Categorie: A namen

  • Accad

    Plaatsnaam

    Betekenis: Vesting – kasteel – een ketting – band – een schip.

    Stad was onderdeel van het rijk van Nimrod.

    Bijbelverzen:

    (Genesis 10:10) En het beginsel zijns rijks was Babel, en Erech, en Accad, en Calne in het land Sinear.

  • Abróna

    Plaatsnaam

    Betekenis: Overgang – overtochtdoortocht

    Bijbelverzen:

    (Numeri 33:34) En zij verreisden van Jotbátha, en legerden zich in Abróna.

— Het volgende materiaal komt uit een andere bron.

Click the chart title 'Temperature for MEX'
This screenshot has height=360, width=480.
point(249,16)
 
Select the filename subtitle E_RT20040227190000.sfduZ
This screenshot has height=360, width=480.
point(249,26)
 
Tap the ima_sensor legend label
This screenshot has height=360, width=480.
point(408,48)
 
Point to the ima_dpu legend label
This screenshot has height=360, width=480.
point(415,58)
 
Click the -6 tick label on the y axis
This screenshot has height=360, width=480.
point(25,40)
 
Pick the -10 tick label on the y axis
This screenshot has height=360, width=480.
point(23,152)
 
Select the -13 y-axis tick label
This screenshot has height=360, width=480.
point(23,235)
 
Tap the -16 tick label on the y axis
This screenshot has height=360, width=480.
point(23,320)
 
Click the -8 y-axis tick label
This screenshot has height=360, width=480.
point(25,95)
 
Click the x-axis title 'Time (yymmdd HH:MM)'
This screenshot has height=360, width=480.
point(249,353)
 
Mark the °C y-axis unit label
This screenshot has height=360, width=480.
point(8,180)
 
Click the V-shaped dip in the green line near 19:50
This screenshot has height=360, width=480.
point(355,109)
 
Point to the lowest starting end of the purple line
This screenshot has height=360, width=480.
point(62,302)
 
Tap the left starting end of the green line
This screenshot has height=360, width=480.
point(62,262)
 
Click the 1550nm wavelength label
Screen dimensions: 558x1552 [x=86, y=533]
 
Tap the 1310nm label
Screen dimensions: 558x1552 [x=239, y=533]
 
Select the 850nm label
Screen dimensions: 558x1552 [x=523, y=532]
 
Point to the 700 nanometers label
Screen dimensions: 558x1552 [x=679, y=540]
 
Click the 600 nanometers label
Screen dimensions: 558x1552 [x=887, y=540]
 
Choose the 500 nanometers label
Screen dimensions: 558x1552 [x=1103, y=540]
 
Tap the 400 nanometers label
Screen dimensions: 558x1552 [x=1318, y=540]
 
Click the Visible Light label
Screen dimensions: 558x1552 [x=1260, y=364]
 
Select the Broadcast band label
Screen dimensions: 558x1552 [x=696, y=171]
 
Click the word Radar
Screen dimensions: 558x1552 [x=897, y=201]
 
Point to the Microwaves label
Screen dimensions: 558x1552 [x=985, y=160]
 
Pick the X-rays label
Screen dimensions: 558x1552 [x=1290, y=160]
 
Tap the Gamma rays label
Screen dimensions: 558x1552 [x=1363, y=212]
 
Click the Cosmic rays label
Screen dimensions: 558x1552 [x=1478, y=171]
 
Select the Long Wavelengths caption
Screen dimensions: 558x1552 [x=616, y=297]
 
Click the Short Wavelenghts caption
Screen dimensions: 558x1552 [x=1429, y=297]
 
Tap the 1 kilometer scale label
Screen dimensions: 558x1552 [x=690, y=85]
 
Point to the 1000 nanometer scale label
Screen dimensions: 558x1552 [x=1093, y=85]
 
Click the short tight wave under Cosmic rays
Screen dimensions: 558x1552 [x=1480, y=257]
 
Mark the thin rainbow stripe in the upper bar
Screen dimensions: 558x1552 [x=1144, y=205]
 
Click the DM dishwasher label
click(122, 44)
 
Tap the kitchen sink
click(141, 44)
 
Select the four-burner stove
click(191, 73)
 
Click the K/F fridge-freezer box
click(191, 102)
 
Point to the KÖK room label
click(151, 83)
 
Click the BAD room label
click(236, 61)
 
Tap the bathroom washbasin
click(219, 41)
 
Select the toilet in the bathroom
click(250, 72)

    (Numeri 33:35) En zij verreisden van Abróna, en legerden zich in Ezeon-Geber.

  • Abitub

    Eigennaam ♂

    Betekenis: Vader van de goedheid – Mijn vader is goed

    Bijbelverzen:

    (1 Kronieken 8:11) En uit Husim gewon hij Abítub en Elpáäl.

  • Abítal

    Eigennaam

    Betekenis: Vader van de dauw – mijn vader is de dauw – vader van de schaduw

    Vrouw van David

    Bijbelverzen:

    (2 Samuël 3:4) En de vierde, Adónia, de zoon van Haggith; en de vijfde Sefátja, de zoon van Abítal;

    (1 Kronieken 3:3) De vijfde Sefátja, van Abítal; de zesde Jíthream, van zijn huisvrouw Egla.

  • Abisúa

    Eigennaam ♂

    Betekenis: Vader van redding – vader van de voorspoed

    Bijbelverzen:

    (1 Kronieken 6:4) En Eleázar gewon Pínehas, Pínehas gewon Abisúa;

    (1 Kronieken 6:5) En Abisúa gewon Bukki, en Bukki gewon Uzzi;

    (1 Kronieken 6:50) Dit nu zijn de kinderen van Aäron: Eleázar, was zijn zoon; Pínehas zijn zoon; Abisúa zijn zoon;

    (1 Kronieken 8:4) En Abisúa, en Náäman, en Ahóah,

    (Ezra 7:5) Den zoon van Abisúa, den zoon van Pínehas, den zoon van Eleázar, den zoon van Aäron, den hoofdpriester.

  • Abísalom

    Eigennaam ♂

    Betekenis: Vader van de vrede

    Bijbelverzen:

    (1 Koningen 15:2) Hij regeerde drie jaren te Jeruzalem; en de naam zijner moeder was Máächa, een dochter van Abísalom.

    (1 Koningen 15:10) En hij regeerde een en veertig jaren te Jeruzalem, en de naam zijner moeder was Máächa, een dochter van Abísalom.

  • Abísur

    Eigennaam ♂

    Betekenis: vader van de muur – mijn vader is een muur – vader van oprechtheid

    Bijbelverzen:

    (1 Kronieken 2:28) En de kinderen van Onam waren Sammai en Jada. En de kinderen van Sammai: Nadab en Abísur.

    (1 Kronieken 2:29) De naam nu der huisvrouw van Abísur was Abiháïl: die baarde hem Achban en Molid.